### TASK TO CARRY OUT
All entries must be set down once more, precisely as given.

(Stored records)
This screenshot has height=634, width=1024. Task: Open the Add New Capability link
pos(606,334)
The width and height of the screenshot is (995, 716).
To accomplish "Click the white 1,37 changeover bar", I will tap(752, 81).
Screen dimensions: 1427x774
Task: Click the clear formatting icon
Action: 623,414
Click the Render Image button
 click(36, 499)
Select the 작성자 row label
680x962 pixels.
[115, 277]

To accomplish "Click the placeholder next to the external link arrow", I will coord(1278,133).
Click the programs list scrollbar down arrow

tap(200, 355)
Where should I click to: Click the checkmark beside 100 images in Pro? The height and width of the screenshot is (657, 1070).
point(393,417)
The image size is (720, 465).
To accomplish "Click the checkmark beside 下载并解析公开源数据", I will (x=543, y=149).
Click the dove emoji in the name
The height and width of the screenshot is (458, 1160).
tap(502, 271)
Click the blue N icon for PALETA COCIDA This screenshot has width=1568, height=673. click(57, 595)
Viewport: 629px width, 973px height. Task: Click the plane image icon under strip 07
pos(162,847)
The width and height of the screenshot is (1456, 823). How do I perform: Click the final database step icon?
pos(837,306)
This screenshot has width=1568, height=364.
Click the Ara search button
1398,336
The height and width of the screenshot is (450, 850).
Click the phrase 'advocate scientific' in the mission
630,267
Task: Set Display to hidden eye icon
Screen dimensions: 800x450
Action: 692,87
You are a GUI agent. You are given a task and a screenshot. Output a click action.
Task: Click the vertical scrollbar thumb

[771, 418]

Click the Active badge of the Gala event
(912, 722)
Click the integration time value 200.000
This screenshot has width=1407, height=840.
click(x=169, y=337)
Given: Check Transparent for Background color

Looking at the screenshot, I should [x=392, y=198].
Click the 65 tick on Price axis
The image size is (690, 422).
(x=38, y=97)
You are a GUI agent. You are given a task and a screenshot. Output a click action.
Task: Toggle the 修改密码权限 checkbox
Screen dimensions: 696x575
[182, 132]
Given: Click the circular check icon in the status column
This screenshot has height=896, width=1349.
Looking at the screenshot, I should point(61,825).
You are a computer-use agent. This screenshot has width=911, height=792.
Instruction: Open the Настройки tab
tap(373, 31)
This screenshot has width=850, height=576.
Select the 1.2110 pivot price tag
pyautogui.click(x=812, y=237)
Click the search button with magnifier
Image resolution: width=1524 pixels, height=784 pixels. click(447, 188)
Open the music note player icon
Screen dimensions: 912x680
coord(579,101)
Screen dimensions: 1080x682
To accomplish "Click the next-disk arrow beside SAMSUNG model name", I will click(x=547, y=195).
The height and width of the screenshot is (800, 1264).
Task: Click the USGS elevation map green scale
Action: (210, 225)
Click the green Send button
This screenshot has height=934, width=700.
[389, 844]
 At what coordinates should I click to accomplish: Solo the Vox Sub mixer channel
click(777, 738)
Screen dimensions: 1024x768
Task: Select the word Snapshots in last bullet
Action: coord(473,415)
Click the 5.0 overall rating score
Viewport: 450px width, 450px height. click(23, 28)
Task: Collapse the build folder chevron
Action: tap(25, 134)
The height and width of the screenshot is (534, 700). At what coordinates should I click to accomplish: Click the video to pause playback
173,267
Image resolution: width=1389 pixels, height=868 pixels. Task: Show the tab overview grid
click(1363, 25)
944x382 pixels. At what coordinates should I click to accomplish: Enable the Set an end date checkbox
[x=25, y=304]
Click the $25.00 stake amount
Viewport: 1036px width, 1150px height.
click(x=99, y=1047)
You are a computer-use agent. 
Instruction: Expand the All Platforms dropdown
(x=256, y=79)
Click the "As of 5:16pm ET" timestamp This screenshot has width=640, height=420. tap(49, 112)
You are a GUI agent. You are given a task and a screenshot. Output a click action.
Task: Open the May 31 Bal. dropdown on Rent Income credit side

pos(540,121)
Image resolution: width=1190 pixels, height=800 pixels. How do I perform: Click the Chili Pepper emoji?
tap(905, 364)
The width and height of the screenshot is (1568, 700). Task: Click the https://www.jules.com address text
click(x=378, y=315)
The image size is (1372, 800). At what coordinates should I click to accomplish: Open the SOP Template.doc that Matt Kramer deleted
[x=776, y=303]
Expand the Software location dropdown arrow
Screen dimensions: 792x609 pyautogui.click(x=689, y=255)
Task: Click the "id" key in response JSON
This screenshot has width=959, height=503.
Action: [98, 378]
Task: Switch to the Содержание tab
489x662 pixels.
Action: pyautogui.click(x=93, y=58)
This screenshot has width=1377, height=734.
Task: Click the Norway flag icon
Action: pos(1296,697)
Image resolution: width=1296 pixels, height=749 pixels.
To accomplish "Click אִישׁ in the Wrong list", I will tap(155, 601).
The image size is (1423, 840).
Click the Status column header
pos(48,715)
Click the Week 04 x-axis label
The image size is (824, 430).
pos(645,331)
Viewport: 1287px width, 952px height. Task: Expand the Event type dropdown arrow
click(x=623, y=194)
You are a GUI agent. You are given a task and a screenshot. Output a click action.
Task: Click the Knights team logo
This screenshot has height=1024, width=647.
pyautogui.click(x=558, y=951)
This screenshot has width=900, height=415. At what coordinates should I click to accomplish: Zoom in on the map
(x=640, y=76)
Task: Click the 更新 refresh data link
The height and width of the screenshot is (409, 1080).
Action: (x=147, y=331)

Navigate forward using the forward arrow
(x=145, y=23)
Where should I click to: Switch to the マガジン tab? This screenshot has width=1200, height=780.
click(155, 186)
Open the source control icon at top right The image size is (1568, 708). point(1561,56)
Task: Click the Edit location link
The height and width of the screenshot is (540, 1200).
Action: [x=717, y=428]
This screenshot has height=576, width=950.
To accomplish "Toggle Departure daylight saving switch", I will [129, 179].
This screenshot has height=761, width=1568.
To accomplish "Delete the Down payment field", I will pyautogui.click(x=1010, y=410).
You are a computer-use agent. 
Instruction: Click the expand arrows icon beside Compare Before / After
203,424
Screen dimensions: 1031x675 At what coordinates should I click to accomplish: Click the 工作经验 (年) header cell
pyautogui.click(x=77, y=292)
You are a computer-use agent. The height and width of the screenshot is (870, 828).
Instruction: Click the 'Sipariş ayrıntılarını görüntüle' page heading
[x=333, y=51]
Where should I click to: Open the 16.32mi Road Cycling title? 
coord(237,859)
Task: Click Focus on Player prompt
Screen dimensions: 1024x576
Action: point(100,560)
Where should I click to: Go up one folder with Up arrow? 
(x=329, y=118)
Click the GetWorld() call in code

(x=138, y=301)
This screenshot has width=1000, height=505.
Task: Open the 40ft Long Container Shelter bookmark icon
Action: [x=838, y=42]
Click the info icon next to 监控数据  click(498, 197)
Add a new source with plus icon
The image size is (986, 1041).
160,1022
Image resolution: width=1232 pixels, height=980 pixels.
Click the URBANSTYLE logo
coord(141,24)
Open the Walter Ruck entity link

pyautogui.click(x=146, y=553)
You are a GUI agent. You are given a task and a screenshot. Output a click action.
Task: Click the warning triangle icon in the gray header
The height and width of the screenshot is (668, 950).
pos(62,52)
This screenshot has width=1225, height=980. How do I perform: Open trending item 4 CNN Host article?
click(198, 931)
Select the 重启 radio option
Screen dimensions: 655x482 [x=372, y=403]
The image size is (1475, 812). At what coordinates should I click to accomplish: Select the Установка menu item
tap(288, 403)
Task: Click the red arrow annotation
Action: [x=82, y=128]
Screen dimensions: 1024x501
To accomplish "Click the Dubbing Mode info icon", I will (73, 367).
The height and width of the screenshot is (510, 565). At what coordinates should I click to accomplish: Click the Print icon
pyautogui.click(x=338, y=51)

### FINAL ANSWER
This screenshot has height=634, width=1024. Task: Open the Add New Capability link
pos(606,334)
The width and height of the screenshot is (995, 716).
To accomplish "Click the white 1,37 changeover bar", I will tap(752, 81).
Screen dimensions: 1427x774
Task: Click the clear formatting icon
Action: 623,414
Click the Render Image button
 click(36, 499)
Select the 작성자 row label
680x962 pixels.
[115, 277]

To accomplish "Click the placeholder next to the external link arrow", I will coord(1278,133).
Click the programs list scrollbar down arrow

tap(200, 355)
Where should I click to: Click the checkmark beside 100 images in Pro? The height and width of the screenshot is (657, 1070).
point(393,417)
The image size is (720, 465).
To accomplish "Click the checkmark beside 下载并解析公开源数据", I will (x=543, y=149).
Click the dove emoji in the name
The height and width of the screenshot is (458, 1160).
tap(502, 271)
Click the blue N icon for PALETA COCIDA This screenshot has width=1568, height=673. click(57, 595)
Viewport: 629px width, 973px height. Task: Click the plane image icon under strip 07
pos(162,847)
The width and height of the screenshot is (1456, 823). How do I perform: Click the final database step icon?
pos(837,306)
This screenshot has width=1568, height=364.
Click the Ara search button
1398,336
The height and width of the screenshot is (450, 850).
Click the phrase 'advocate scientific' in the mission
630,267
Task: Set Display to hidden eye icon
Screen dimensions: 800x450
Action: 692,87
You are a GUI agent. You are given a task and a screenshot. Output a click action.
Task: Click the vertical scrollbar thumb

[771, 418]

Click the Active badge of the Gala event
(912, 722)
Click the integration time value 200.000
This screenshot has width=1407, height=840.
click(x=169, y=337)
Given: Check Transparent for Background color

Looking at the screenshot, I should [x=392, y=198].
Click the 65 tick on Price axis
The image size is (690, 422).
(x=38, y=97)
You are a GUI agent. You are given a task and a screenshot. Output a click action.
Task: Toggle the 修改密码权限 checkbox
Screen dimensions: 696x575
[182, 132]
Given: Click the circular check icon in the status column
This screenshot has height=896, width=1349.
Looking at the screenshot, I should point(61,825).
You are a computer-use agent. This screenshot has width=911, height=792.
Instruction: Open the Настройки tab
tap(373, 31)
This screenshot has width=850, height=576.
Select the 1.2110 pivot price tag
pyautogui.click(x=812, y=237)
Click the search button with magnifier
Image resolution: width=1524 pixels, height=784 pixels. click(447, 188)
Open the music note player icon
Screen dimensions: 912x680
coord(579,101)
Screen dimensions: 1080x682
To accomplish "Click the next-disk arrow beside SAMSUNG model name", I will click(x=547, y=195).
The height and width of the screenshot is (800, 1264).
Task: Click the USGS elevation map green scale
Action: (210, 225)
Click the green Send button
This screenshot has height=934, width=700.
[389, 844]
 At what coordinates should I click to accomplish: Solo the Vox Sub mixer channel
click(777, 738)
Screen dimensions: 1024x768
Task: Select the word Snapshots in last bullet
Action: coord(473,415)
Click the 5.0 overall rating score
Viewport: 450px width, 450px height. click(23, 28)
Task: Collapse the build folder chevron
Action: tap(25, 134)
The height and width of the screenshot is (534, 700). At what coordinates should I click to accomplish: Click the video to pause playback
173,267
Image resolution: width=1389 pixels, height=868 pixels. Task: Show the tab overview grid
click(1363, 25)
944x382 pixels. At what coordinates should I click to accomplish: Enable the Set an end date checkbox
[x=25, y=304]
Click the $25.00 stake amount
Viewport: 1036px width, 1150px height.
click(x=99, y=1047)
You are a computer-use agent. 
Instruction: Expand the All Platforms dropdown
(x=256, y=79)
Click the "As of 5:16pm ET" timestamp This screenshot has width=640, height=420. tap(49, 112)
You are a GUI agent. You are given a task and a screenshot. Output a click action.
Task: Open the May 31 Bal. dropdown on Rent Income credit side

pos(540,121)
Image resolution: width=1190 pixels, height=800 pixels. How do I perform: Click the Chili Pepper emoji?
tap(905, 364)
The width and height of the screenshot is (1568, 700). Task: Click the https://www.jules.com address text
click(x=378, y=315)
The image size is (1372, 800). At what coordinates should I click to accomplish: Open the SOP Template.doc that Matt Kramer deleted
[x=776, y=303]
Expand the Software location dropdown arrow
Screen dimensions: 792x609 pyautogui.click(x=689, y=255)
Task: Click the "id" key in response JSON
This screenshot has width=959, height=503.
Action: [98, 378]
Task: Switch to the Содержание tab
489x662 pixels.
Action: pyautogui.click(x=93, y=58)
This screenshot has width=1377, height=734.
Task: Click the Norway flag icon
Action: pos(1296,697)
Image resolution: width=1296 pixels, height=749 pixels.
To accomplish "Click אִישׁ in the Wrong list", I will tap(155, 601).
The image size is (1423, 840).
Click the Status column header
pos(48,715)
Click the Week 04 x-axis label
The image size is (824, 430).
pos(645,331)
Viewport: 1287px width, 952px height. Task: Expand the Event type dropdown arrow
click(x=623, y=194)
You are a GUI agent. You are given a task and a screenshot. Output a click action.
Task: Click the Knights team logo
This screenshot has height=1024, width=647.
pyautogui.click(x=558, y=951)
This screenshot has width=900, height=415. At what coordinates should I click to accomplish: Zoom in on the map
(x=640, y=76)
Task: Click the 更新 refresh data link
The height and width of the screenshot is (409, 1080).
Action: (x=147, y=331)

Navigate forward using the forward arrow
(x=145, y=23)
Where should I click to: Switch to the マガジン tab? This screenshot has width=1200, height=780.
click(155, 186)
Open the source control icon at top right The image size is (1568, 708). point(1561,56)
Task: Click the Edit location link
The height and width of the screenshot is (540, 1200).
Action: [x=717, y=428]
This screenshot has height=576, width=950.
To accomplish "Toggle Departure daylight saving switch", I will [129, 179].
This screenshot has height=761, width=1568.
To accomplish "Delete the Down payment field", I will pyautogui.click(x=1010, y=410).
You are a computer-use agent. 
Instruction: Click the expand arrows icon beside Compare Before / After
203,424
Screen dimensions: 1031x675 At what coordinates should I click to accomplish: Click the 工作经验 (年) header cell
pyautogui.click(x=77, y=292)
You are a computer-use agent. The height and width of the screenshot is (870, 828).
Instruction: Click the 'Sipariş ayrıntılarını görüntüle' page heading
[x=333, y=51]
Where should I click to: Open the 16.32mi Road Cycling title? 
coord(237,859)
Task: Click Focus on Player prompt
Screen dimensions: 1024x576
Action: point(100,560)
Where should I click to: Go up one folder with Up arrow? 
(x=329, y=118)
Click the GetWorld() call in code

(x=138, y=301)
This screenshot has width=1000, height=505.
Task: Open the 40ft Long Container Shelter bookmark icon
Action: [x=838, y=42]
Click the info icon next to 监控数据  click(498, 197)
Add a new source with plus icon
The image size is (986, 1041).
160,1022
Image resolution: width=1232 pixels, height=980 pixels.
Click the URBANSTYLE logo
coord(141,24)
Open the Walter Ruck entity link

pyautogui.click(x=146, y=553)
You are a GUI agent. You are given a task and a screenshot. Output a click action.
Task: Click the warning triangle icon in the gray header
The height and width of the screenshot is (668, 950).
pos(62,52)
This screenshot has width=1225, height=980. How do I perform: Open trending item 4 CNN Host article?
click(198, 931)
Select the 重启 radio option
Screen dimensions: 655x482 [x=372, y=403]
The image size is (1475, 812). At what coordinates should I click to accomplish: Select the Установка menu item
tap(288, 403)
Task: Click the red arrow annotation
Action: [x=82, y=128]
Screen dimensions: 1024x501
To accomplish "Click the Dubbing Mode info icon", I will (73, 367).
The height and width of the screenshot is (510, 565). At what coordinates should I click to accomplish: Click the Print icon
pyautogui.click(x=338, y=51)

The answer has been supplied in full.